*What to do*: Look through the data and write out every line with the word "magnifier" in it.

[Stored records]
---------------

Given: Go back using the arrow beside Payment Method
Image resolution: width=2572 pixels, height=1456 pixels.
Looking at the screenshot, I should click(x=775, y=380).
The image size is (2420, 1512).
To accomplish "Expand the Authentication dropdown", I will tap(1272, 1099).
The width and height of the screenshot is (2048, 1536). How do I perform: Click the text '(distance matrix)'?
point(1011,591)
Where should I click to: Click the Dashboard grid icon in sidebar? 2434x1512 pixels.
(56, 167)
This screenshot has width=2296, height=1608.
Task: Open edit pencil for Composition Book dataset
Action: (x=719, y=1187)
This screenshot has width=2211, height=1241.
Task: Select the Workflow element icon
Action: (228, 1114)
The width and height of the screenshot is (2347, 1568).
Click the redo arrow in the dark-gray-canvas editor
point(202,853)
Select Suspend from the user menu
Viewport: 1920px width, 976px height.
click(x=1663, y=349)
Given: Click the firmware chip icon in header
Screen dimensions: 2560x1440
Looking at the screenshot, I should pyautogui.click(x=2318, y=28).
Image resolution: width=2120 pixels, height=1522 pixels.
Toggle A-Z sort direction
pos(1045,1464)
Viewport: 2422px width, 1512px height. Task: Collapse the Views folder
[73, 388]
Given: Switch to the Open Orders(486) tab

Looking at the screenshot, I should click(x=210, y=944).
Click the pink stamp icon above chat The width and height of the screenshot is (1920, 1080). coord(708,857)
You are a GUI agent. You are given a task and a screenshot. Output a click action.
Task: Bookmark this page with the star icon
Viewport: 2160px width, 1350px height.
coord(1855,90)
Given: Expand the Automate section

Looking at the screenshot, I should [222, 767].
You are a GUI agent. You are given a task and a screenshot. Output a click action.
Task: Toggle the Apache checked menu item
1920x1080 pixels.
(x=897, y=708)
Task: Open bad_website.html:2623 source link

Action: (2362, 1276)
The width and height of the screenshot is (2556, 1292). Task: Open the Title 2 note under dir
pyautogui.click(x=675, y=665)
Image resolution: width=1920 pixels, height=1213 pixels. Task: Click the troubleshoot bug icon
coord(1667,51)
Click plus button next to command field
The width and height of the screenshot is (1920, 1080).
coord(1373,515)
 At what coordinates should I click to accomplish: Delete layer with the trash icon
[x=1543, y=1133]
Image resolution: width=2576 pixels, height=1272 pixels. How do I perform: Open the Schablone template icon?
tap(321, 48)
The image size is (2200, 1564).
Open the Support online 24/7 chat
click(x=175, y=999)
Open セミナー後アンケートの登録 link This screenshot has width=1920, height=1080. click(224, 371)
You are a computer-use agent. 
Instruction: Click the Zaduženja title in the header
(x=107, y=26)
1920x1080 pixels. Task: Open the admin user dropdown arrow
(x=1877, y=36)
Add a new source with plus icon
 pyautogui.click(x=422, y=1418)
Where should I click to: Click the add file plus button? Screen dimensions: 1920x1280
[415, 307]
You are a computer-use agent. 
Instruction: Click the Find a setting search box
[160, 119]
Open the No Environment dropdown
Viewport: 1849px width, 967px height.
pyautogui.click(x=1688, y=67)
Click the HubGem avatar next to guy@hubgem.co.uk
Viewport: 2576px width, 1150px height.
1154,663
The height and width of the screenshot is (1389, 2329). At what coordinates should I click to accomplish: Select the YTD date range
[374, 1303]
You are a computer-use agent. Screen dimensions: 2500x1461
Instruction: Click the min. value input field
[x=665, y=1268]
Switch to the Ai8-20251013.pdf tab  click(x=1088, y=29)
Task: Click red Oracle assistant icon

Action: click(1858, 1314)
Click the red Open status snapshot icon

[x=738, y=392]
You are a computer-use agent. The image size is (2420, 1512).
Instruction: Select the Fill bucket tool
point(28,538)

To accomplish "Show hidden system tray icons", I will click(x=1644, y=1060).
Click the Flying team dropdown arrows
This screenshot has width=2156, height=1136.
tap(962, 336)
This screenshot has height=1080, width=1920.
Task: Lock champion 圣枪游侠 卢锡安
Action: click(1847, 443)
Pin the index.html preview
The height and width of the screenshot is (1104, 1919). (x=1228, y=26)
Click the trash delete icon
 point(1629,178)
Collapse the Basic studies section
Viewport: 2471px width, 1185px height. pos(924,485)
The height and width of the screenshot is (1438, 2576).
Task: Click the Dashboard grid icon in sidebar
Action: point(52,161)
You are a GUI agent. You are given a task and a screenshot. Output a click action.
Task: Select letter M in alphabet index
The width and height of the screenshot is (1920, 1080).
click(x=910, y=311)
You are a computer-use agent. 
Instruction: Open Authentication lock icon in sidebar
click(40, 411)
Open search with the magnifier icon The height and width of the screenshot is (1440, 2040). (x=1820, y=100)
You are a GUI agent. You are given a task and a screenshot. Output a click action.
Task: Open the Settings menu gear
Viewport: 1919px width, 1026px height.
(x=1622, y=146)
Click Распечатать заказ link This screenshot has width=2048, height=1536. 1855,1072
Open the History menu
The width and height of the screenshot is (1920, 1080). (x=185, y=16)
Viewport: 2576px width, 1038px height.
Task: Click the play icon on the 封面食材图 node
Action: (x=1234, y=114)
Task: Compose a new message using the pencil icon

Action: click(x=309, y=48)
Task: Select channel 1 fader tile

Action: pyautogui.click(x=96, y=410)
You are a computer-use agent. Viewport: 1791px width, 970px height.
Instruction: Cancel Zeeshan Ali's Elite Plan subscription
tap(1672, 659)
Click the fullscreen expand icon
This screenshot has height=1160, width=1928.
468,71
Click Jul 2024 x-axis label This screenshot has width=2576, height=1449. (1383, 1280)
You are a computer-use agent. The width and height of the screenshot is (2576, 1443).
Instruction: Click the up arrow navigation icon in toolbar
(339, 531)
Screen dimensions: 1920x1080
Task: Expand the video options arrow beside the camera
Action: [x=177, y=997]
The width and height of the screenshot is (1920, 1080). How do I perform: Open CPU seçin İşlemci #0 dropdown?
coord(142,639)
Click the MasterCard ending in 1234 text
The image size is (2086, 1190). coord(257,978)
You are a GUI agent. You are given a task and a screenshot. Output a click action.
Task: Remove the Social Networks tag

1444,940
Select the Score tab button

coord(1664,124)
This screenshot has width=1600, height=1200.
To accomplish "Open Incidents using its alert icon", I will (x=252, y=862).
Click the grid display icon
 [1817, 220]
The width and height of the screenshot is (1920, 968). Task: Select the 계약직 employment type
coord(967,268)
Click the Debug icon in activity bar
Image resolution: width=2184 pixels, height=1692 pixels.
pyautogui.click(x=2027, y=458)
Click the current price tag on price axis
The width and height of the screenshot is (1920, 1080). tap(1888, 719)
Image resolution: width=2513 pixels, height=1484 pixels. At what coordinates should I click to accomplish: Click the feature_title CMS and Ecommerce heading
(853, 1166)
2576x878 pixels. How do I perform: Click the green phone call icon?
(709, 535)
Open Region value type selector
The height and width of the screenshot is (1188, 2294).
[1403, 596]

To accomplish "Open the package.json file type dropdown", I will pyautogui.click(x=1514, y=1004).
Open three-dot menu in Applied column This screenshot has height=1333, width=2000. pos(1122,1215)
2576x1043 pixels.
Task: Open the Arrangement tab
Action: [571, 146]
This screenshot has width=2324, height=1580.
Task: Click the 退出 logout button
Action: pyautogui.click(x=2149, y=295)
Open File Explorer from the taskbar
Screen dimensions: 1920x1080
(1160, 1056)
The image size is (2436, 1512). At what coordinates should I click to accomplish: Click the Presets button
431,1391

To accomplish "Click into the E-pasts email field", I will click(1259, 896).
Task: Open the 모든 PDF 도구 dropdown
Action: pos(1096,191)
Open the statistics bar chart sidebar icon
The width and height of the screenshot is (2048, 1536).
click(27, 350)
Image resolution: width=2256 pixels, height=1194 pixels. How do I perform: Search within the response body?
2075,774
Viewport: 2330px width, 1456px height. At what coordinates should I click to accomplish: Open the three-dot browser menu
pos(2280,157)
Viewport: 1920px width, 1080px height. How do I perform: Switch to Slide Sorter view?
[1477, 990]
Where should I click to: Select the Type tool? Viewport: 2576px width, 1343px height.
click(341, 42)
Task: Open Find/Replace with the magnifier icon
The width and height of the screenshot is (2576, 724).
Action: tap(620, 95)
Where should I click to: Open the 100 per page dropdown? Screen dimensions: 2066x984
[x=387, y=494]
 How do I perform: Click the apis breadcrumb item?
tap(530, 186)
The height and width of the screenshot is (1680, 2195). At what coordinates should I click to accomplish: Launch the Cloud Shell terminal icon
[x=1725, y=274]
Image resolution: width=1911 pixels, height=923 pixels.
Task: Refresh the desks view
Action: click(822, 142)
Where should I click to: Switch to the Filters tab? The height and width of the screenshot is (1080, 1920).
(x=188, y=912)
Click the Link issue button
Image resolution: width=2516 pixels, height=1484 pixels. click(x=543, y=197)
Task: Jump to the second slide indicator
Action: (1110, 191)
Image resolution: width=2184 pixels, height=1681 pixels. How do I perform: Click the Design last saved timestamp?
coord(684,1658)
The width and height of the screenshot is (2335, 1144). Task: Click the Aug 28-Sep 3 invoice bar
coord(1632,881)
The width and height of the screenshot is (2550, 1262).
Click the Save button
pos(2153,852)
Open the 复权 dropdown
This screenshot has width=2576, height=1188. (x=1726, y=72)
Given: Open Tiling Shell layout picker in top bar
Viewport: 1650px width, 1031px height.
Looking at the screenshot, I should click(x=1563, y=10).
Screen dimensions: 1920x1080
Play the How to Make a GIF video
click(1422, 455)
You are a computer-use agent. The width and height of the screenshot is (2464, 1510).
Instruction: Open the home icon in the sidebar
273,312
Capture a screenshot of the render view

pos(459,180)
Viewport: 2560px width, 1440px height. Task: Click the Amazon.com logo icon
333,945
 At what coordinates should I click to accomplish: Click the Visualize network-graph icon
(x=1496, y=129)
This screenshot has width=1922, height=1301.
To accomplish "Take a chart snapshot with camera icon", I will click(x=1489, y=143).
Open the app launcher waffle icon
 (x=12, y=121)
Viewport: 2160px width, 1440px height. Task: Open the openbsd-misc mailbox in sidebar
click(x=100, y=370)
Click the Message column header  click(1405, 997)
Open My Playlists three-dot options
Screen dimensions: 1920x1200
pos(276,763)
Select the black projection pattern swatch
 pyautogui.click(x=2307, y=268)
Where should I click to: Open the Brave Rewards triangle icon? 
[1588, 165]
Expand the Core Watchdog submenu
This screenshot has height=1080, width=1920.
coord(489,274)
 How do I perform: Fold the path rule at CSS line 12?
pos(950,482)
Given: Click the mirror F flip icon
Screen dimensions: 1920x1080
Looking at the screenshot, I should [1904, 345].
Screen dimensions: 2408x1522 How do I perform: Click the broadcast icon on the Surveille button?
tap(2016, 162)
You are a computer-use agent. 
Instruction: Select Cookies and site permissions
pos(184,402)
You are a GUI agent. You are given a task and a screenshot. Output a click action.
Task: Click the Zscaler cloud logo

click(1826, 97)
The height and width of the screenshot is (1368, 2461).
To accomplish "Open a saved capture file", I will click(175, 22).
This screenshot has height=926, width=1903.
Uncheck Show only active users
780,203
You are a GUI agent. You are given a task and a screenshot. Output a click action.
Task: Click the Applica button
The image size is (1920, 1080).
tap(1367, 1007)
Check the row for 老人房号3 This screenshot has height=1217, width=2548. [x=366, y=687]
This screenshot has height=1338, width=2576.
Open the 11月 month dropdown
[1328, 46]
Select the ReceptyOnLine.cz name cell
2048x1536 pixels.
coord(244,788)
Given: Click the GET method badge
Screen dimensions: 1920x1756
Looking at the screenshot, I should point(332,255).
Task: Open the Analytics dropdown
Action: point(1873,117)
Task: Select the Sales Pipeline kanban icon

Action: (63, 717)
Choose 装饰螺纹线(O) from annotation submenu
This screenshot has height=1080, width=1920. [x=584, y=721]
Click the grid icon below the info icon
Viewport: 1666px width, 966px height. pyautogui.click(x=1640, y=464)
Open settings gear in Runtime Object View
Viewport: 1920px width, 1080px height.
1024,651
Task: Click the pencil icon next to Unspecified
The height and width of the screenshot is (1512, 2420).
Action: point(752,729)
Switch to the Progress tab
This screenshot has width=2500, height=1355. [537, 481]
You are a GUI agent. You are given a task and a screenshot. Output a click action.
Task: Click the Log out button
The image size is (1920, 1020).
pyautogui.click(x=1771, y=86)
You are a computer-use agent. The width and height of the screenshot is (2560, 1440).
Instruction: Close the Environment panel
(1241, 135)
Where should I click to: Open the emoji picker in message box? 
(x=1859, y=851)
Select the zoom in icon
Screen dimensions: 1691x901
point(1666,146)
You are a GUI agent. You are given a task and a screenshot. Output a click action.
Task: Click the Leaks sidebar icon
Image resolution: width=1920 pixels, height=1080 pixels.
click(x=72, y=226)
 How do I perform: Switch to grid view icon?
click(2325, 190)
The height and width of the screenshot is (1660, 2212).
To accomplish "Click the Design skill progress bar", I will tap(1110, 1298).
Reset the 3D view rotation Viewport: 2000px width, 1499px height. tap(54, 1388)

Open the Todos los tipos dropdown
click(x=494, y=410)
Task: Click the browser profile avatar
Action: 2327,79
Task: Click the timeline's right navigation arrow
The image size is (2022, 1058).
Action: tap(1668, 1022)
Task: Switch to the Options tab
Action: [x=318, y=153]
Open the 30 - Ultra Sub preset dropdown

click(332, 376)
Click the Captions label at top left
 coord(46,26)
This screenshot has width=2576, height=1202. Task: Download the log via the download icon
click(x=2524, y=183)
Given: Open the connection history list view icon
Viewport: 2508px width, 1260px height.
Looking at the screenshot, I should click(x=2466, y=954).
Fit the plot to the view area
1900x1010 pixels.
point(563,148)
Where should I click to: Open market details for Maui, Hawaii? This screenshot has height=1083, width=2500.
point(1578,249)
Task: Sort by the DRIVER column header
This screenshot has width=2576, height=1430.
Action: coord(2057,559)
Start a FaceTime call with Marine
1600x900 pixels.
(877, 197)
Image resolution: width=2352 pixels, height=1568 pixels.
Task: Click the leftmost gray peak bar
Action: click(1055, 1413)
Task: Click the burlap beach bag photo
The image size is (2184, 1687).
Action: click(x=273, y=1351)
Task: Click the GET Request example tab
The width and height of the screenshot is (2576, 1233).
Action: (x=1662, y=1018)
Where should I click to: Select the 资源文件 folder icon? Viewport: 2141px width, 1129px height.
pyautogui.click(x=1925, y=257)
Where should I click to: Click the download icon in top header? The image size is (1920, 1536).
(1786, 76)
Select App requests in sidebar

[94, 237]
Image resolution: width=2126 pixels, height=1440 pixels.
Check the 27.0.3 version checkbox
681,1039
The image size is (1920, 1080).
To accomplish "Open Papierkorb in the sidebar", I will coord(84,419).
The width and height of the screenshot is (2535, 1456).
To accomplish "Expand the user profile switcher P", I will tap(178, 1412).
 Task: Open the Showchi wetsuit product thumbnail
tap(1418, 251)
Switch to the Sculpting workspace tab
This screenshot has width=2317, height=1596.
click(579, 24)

---------------

*Answer box*:
Open search with the magnifier icon The height and width of the screenshot is (1440, 2040). (x=1820, y=100)
Task: Open Find/Replace with the magnifier icon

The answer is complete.